## Selected text
--- Start ---

Clearly Jesus welcomed her interruption as He walked to the ruler's house. God's only-begotten Son became Man in order to be the perfect interruption for sinners caught in the snares of death that surround us.
Jesus is our only hope when facing death. The first words out of Christ's mouth when He arrives at the ruler's house dispense with the snares of death surrounding the death scene. And when Jesus came to the ruler's house and saw the flute players and the crowd making a commotion, He said, "Go away, for the girl is not dead but sleeping." Who would tell mourners at a funeral to leave because the girl whom they mourn is not dead? Only Jesus could say such a thing and mean it. The mourners laughed at Him, but Jesus gets the last laugh.
He went in and took her by the hand, and the girl arose. Here we see a preview of Judgment Day when Jesus will speak to His beloved children who have fallen asleep in the sleep of death and speak them awake. This incident and all other instances of resurrection in Holy Scripture make fools laugh. There is no way that something as dead as a ruler's daughter or as dead as Lazarus, can stand up and live, but they do live: one with the grasp of a hand, and the other with a word spoken from outside the tomb.
Saint Paul prays for and exhorts the Colossians to [Give] thanks to the Father, who has qualified you to share in the inheritance of the saints in light. He has delivered us from the domain of darkness and transferred us to the kingdom of His beloved Son, in whom we have redemption, the forgiveness of sins. Both women in the Gospel reading are qualified to share in the inheritance of the saints in light. Both will live again in the resurrection. Both are partakers of the inheritance promised for them from the foundation of the world. This is their hope because of Jesus Christ. Paul's prayer and exhortation are for you also!
Though the snares of death surround you, the prayers of you who the Father has qualified to share in the inheritance of the saints in light -- whether they are for big or small or even impossible things -- are no bother to Our Lord. Don't pull this Mid-West pious Lutheran gambit. Don't try to protect God from your feelings. Don't act all shy and self-conscious. That is an insult to God. Prayer is an act of intimacy. To hold back, to holdout on God, is an indication that you don't trust Him. If you won't bring all your cares and concerns to God, it means that you think He will laugh at you or won't care or will think you are foolish. Either that or you don't think He has the power to answer. God desires that you open your heart to Him in prayer, to lay yourself vulnerable.
Why won't you trust Him? REPENT. Do not be afraid. He loves you. He loves your prayers. He is not shocked by them. He is your Father who shows compassion to His children (Psalm 103).

--- End ---

## Written task a
Rewrite the lines of the listing starting at the line containing "Identify the location of tips." and ending at the line containing "keyboard input is", substituting "item" for "element" and leaving all else unchanged.
The listing that comes next bears no relation to the sermon excerpt.

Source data
--- Start ---

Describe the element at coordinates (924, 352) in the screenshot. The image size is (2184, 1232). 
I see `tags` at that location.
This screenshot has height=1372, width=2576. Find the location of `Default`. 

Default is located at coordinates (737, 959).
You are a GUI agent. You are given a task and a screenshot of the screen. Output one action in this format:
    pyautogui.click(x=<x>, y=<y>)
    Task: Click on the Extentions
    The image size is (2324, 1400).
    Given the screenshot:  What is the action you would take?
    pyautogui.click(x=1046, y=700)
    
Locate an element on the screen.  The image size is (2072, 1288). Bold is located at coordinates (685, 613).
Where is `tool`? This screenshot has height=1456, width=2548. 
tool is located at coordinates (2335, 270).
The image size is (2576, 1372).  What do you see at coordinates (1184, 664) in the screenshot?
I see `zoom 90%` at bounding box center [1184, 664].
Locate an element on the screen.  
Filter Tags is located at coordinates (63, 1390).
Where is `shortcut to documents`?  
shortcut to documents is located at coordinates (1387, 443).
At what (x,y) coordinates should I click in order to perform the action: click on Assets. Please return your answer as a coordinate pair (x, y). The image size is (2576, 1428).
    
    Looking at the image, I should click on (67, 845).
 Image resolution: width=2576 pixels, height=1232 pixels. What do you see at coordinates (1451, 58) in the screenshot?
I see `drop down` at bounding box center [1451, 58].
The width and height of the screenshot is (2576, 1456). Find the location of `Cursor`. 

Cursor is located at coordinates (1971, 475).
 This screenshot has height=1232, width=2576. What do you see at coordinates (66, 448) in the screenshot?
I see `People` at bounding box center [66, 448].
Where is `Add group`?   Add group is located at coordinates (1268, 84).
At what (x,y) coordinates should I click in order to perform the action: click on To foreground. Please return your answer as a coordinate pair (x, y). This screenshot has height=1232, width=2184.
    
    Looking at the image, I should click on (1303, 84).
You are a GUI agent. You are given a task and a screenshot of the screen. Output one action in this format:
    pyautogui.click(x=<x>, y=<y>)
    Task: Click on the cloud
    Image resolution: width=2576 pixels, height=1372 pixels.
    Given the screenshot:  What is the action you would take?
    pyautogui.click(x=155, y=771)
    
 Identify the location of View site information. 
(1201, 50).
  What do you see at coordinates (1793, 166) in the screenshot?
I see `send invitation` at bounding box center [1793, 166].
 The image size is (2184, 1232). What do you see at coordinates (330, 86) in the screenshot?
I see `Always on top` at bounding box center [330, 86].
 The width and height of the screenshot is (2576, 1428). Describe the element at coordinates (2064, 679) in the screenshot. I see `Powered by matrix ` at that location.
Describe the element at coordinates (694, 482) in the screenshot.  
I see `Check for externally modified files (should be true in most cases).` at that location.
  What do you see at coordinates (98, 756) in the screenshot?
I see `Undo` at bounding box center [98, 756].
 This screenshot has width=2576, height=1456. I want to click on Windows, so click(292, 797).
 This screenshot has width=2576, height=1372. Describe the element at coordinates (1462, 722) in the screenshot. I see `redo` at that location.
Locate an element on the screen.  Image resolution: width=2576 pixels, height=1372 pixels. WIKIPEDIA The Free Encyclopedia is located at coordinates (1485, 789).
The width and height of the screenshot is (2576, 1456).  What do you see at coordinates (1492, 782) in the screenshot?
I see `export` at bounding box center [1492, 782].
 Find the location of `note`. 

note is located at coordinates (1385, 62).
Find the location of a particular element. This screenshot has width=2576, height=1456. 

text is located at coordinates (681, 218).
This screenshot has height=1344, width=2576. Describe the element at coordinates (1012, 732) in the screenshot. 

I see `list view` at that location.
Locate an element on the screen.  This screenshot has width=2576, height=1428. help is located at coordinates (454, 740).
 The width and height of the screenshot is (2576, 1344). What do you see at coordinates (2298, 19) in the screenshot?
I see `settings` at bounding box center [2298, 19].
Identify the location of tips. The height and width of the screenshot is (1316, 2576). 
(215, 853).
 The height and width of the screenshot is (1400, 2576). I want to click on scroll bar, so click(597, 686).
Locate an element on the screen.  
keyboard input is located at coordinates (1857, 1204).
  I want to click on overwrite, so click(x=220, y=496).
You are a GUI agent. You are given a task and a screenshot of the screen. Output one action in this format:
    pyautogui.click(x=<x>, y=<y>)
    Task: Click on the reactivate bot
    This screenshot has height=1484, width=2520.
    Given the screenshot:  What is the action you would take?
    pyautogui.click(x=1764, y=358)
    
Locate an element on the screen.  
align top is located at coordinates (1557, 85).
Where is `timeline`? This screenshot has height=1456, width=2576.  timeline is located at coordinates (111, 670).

--- End ---

## Written task b
State whether each statement agrees with the sermon excerpt, answering yes or no and quoting the deciding words: (i) The mourners laughed at Jesus. (ii) Lazarus was raised through the grasp of a hand. (iii) The excerpt cites Psalm 103.

## Exercise output a
Identify the location of tips. The height and width of the screenshot is (1316, 2576). 
(215, 853).
 The height and width of the screenshot is (1400, 2576). I want to click on scroll bar, so click(597, 686).
Locate an item on the screen.  
keyboard input is located at coordinates (1857, 1204).

## Exercise output b
(i) Yes: "The mourners laughed at Him, but Jesus gets the last laugh."
(ii) No: "one with the grasp of a hand, and the other with a word spoken from outside the tomb."
(iii) Yes: "He is your Father who shows compassion to His children (Psalm 103)."